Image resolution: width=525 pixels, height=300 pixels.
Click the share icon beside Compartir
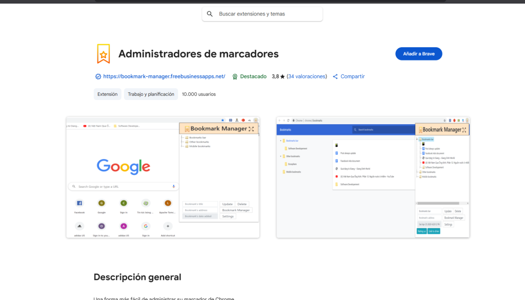pos(335,76)
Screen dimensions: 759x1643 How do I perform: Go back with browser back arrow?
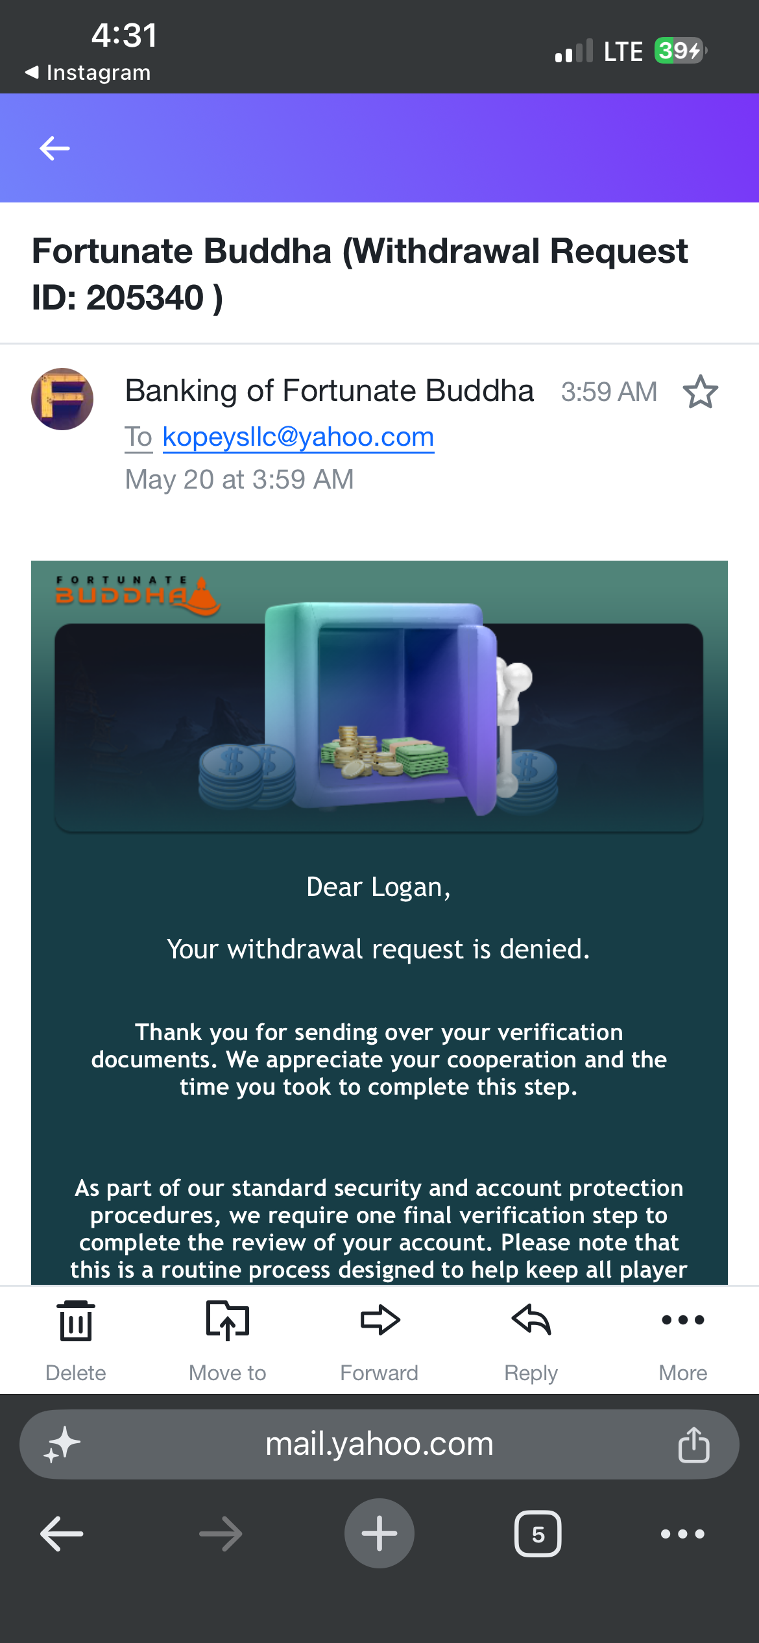pos(62,1534)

......

▶ [DIRECTION]:
Could you put these records into a two-column CSV with the headers instruction and coordinates, one row per record? Each record's text and its answer should go in their own quoted fields, with line breaks replaced by spaces, and the pictures left out.

▶ [FULL OUTPUT]:
instruction,coordinates
"Image resolution: width=525 pixels, height=300 pixels. Click the share icon beside Compartir","pos(335,76)"
"Screen dimensions: 759x1643 How do I perform: Go back with browser back arrow?","pos(62,1534)"